In the latest edition of its Global Carbon Report, the London-based company suggests that changing market fundamentals point towards higher prices than at present.

IDEAcarbon forecasts that EU allowances (EUAs) will see an average price of €29/tonne ($43.20/t) of carbon dioxide equivalent over 2008-12, and certified emission reductions (CERs), from Clean Development Mechanism (CDM) projects in the developing world, of €24. The December 2008 vintages settled at €23.67/t and €19.85, respectively, on the European Climate Exchange last night.

While the firm reports little change to supply, the “demand dynamics for the EU Emissions Trading Scheme [ETS] are changing”, as a result of a review of the scheme by the European Commission.

In the current (2008-12) phase of the scheme, emitters are allowed to cover a limited amount of their emissions targets using imported carbon credits – from CDM projects, primarily. The Commission is proposing, for the third phase (2013-20), to allow emitters to only use imported credits up to any unused portion of their Phase II quota. (This applies if there is no international agreement to succeed the Kyoto Protocol – if an international deal is struck, this restriction would be lifted to an extent.)

This would mean that the 1.4 billion project-based credits initially expected to be used during Phase II of the EU ETS are now, effectively, for use over a 13-year period, from 2008-20.

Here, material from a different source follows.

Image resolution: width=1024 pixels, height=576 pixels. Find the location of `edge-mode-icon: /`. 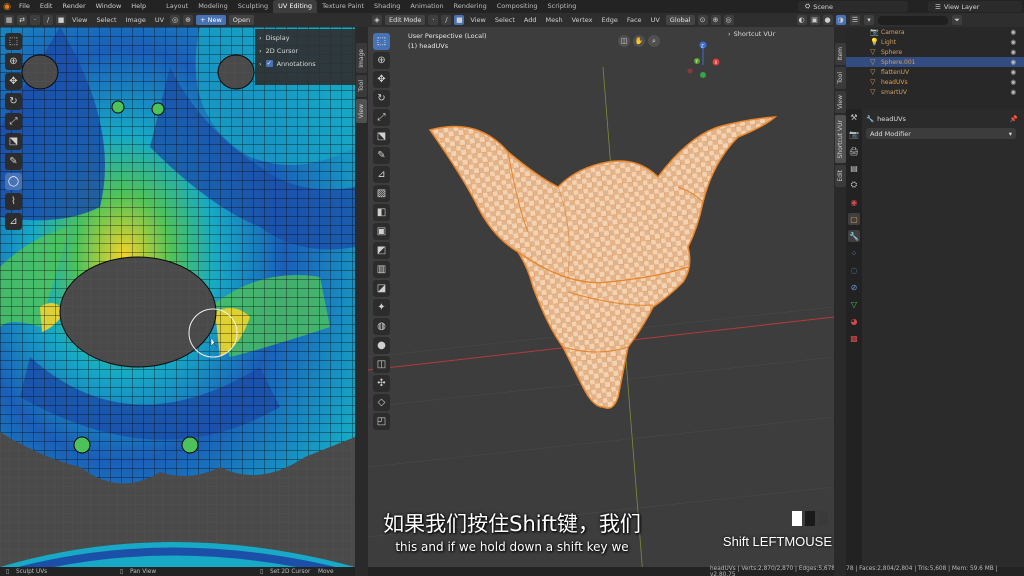

edge-mode-icon: / is located at coordinates (446, 20).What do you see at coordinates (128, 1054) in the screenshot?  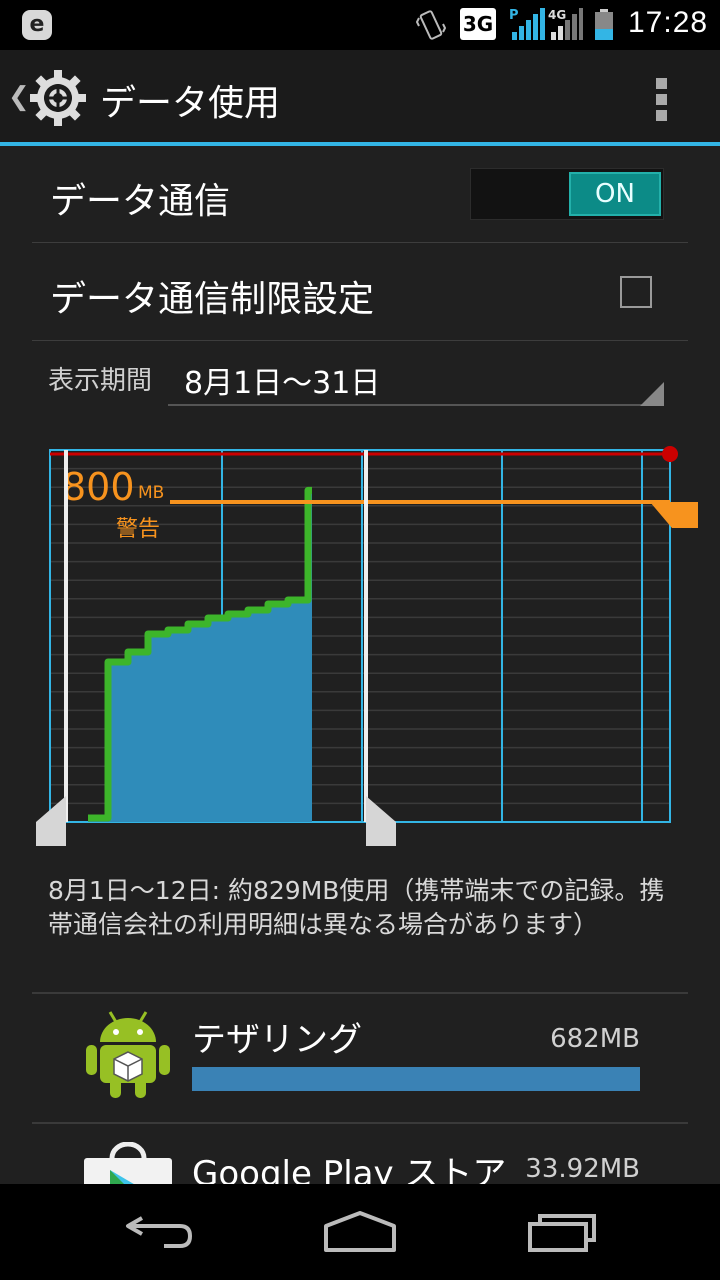 I see `android-tethering-icon` at bounding box center [128, 1054].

Recent debate in the European Parliament suggests that this number could be lifted to 1.7 billion, says IDEAcarbon; however, qualitative restrictions on the types of credits that could be used would be applied, and there would also be a limit on the carrying forward of unused quotas from Phase II.

The proposal now is that if installations use project-based credits for less than 6.5% of their emissions, measured against 2005 levels, and don’t bank the surplus, they will receive a ‘top-up’ quota of 5%, measured against a future emissions level, in Phase III, explained Sam Fankhauser, managing director of the strategic advice division at IDEAcarbon.

“What this does is move a lot of CER demand into Phase II rather than saving [the credits] for Phase III,” he said, adding that some participants may use up all their CER quota in Phase II and save EUAs – which can be carried over into Phase III without restriction.